So I have a function to check if a tree is a bst(if every node only has smaller values on its left and larger values on its right). Every other function works and the problem is with this one (second one just calls helper). I think the issue has something to do with the recursive call root-left hitting null but I am not sure and even if it is not sure how to fix. Can add more code as needed. Any help is appreciated.
visual studio error i get is : R00t -> left was nullptr other compiler: segmentation fault core dumped.
bool isBSThelper(TreeNode* R00t)
{
if (R00t == NULL)
return true;
//if (R00t->left != NULL && (R00t->info < R00t->left->info))
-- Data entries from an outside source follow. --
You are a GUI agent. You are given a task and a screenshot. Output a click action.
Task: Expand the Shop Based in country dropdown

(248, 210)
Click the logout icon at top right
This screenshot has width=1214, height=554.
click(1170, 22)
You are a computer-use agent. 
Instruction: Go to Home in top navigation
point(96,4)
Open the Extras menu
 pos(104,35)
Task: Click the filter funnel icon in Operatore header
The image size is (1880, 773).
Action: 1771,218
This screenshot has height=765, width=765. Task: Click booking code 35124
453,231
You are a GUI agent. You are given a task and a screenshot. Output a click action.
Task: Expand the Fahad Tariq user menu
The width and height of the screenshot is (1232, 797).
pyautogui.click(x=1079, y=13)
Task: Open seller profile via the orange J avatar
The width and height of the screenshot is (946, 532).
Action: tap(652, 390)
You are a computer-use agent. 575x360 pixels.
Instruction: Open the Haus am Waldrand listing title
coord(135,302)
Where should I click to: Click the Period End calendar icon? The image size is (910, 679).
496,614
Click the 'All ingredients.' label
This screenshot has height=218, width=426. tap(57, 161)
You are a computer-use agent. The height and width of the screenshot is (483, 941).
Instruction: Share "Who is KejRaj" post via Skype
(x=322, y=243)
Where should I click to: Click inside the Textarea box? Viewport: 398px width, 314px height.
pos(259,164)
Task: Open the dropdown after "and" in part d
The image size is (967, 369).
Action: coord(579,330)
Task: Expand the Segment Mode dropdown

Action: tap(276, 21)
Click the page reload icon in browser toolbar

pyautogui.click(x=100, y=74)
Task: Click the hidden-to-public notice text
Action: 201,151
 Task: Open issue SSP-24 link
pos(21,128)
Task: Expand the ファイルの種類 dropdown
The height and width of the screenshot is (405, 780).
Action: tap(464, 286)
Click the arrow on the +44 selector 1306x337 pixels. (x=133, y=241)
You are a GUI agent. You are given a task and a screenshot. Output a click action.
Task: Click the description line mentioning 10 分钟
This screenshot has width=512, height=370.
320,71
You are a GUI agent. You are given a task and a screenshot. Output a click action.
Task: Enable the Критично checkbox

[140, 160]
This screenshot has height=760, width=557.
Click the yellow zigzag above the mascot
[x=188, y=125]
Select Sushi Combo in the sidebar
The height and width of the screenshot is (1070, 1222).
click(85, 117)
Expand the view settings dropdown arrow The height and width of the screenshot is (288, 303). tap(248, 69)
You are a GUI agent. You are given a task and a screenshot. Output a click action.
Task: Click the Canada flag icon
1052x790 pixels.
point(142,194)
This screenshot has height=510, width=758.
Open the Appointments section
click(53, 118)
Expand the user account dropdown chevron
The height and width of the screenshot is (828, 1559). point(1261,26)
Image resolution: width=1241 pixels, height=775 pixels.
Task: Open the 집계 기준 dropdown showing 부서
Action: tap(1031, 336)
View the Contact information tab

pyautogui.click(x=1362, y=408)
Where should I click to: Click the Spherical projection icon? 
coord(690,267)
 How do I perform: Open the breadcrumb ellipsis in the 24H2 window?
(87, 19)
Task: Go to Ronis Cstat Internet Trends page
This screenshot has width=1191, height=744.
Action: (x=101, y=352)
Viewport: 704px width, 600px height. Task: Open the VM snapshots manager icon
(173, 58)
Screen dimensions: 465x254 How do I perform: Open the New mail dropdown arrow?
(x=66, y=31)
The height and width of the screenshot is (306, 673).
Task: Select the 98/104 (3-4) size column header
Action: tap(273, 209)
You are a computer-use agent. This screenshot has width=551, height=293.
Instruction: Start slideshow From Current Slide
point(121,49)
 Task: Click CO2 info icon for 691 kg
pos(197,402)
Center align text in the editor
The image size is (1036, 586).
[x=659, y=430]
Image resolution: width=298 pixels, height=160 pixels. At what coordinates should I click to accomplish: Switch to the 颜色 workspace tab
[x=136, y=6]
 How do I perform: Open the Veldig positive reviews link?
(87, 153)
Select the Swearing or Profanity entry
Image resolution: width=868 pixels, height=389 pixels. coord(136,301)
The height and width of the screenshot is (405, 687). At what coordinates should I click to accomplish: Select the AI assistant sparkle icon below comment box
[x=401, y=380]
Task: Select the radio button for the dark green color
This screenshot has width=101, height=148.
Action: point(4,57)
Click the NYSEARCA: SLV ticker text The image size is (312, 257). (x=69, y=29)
if (R00t->info < R00t->left->info)
return false;
//if (R00t->right != NULL && (R00t->info < R00t->right->info))
if (R00t->info > R00t->right->info)
return false;
return isBSThelper(R00t->left) && isBSThelper(R00t->right);
}
bool TreeType::isBST() const
{
return isBSThelper(root);
}
According to your comment
even with if (R00t->left != NULL || R00t->right != NULL) error persists
the problem would persist. Let me rewrite and iterate from there (since I can't comment to ask for clarification -new user). If your code was like
bool isBSThelper(TreeNode* R00t) {
if ( R00t == NULL )
return true;
if ( R00t->left != NULL || R00t->right != NULL ) {
if ( R00t->info < R00t->left->info )
return false;
if ( R00t->info < R00t->right->info )
return false;
}
return isBSThelper(R00t->left) && isBSThelper(R00t->right);
}
then you would potentially still encounter the same problem, since the expression
if (R00t->left != NULL || R00t->right != NULL) {
would still make this expression with values
R00t->left != NULL
but
R00t->right == NULL
evaluate to true.
One solution might be
bool isBSThelper( TreeNode* R00t ) {
if ( R00t == NULL )
return true;
if ( R00t->left != NULL && R00t->info > R00t->left->info )
return false;
if ( R00t->right!= NULL && R00t->info > R00t->right->info )
return false;
return isBSThelper( R00t->left ) && isBSThelper( R00t->right );
}
And the problem would be no more. (1) is critical.
An additional note: Your code does not check
if (R00t->left != NULL && R00t->right!= NULL && R00t->left->info < R00t->right->info)
return false;
which is another property of a Binary Search Tree (or obviously using ">" instead of "<" here as you see fit).